Except for that darn busted rigging. Well, the term “jury rigging” was obviously developed on a sailboat. Raven played a rope rerouting dance and we eased back on the throttle. Two things happened. We slipped next to and then a little behind the bell buoy we’d managed to force our way beyond ten minutes before. We weren’t even holding ground. We were losing. And the other thing is the ferry came.
Did I mention that Vineyard Sound can seem as busy as a water expressway? Fishing boats, pleasure boats, Coast Guard, research vessels, commuters, and really big ferry boats all ply the channel. And we were in the middle of the ferry route losing a battle with the tide.
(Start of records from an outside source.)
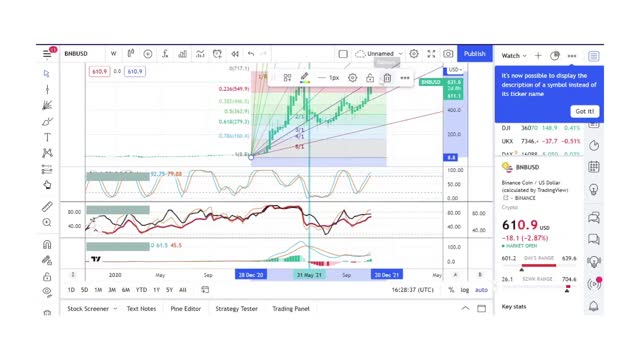The height and width of the screenshot is (360, 640).
Task: Click the Replay rewind icon
Action: pos(235,53)
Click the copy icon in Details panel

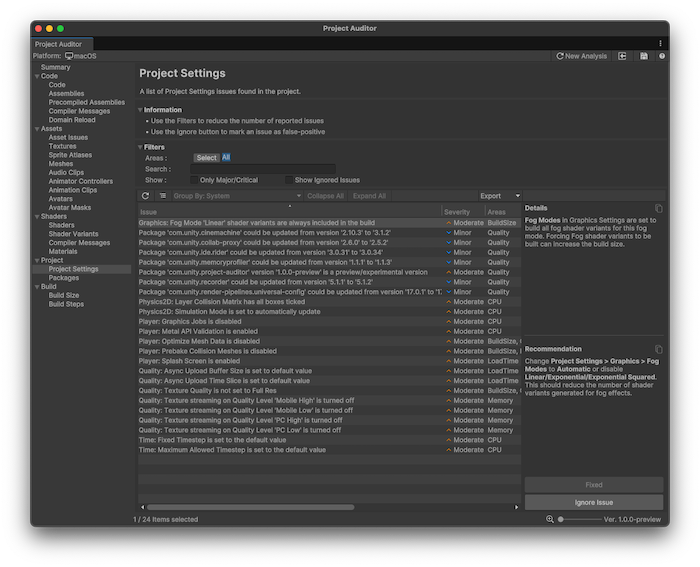pos(658,208)
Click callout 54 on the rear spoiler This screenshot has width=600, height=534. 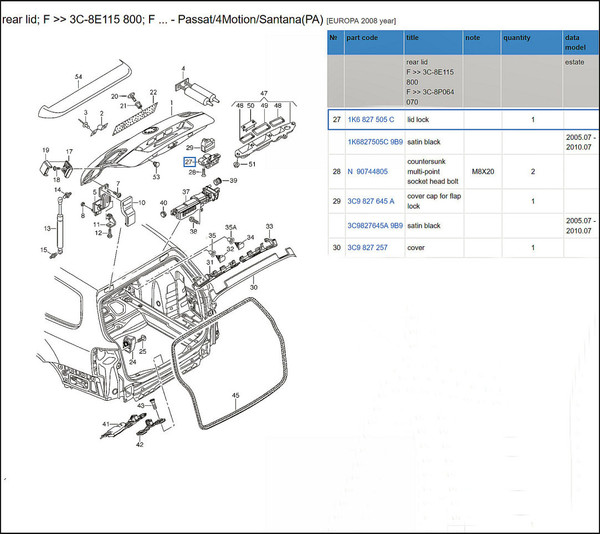(x=78, y=77)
A 25-foot boat feels about the size of a golf ball orbiting the moon next to a car ferry. Plankton had a better chance of fighting the whale about to swallow it than we did of making the ferry move. We just were not going to win that competition even if “vessels under sail” have the right of way. We hauled ass, kicked the motor to full 9.9 horse power and got the heck out of the way.
Which left us on fumes in the middle of the channel. But hey, the sail was raised! We called a boat tow company who offered to come to our aid with a can of gas for a mere $300. We were broke college student twenty-somethings. The offer didn’t feel like a rescue, but more like extortion for idiocy.
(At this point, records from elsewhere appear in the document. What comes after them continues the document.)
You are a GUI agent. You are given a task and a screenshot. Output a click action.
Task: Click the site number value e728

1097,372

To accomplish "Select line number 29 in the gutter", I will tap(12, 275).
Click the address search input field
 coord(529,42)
We declined and looked at each other as the engine gave a shuddering sputter and the bow threatened to turn to run with the tide. Well, why not? We had the whole arm of the Cape to make landfall. Woods Hole wasn’t the only game in town even if the Jeep was there. And let’s face it, we were never going to make it through the rocks and into Buzzard’s Bay if we couldn’t even beat the tide mid-channel.
We cut the engine and pivoted the boat into the waves. Who needs gas? This was a sailboat after all. Raven took over and angled the boat along the coast, dancing her with the swells. A small group of yacht club kids doing regatta runs made it all look so easy. But by then, we were near the sweep of the cape and protected from the worse of the tide.
Sans engine, Raven sailed up Falmouth Harbor and docked us in front of the gas tank. I was never so happy to be tied to something in my life. We filled the tank, dropped the jury-rigged sail, and motored further east to the Green Pond boat ramp. It was nearly deserted, had a gently angled ramp unlike Woods Hole, and we could take all the time we needed to get situated and pull the boat. Which was good, because Raven had to take a taxi back to Woods Hole to get the trailer and Jeep!
We survived but it was important lesson in how alone you really are, even when surrounded by a sea full of people. No one stopped to help us. Our first reliance was on each other. It took both of us to cross Vineyard Sound. That and an absolute ton of luck!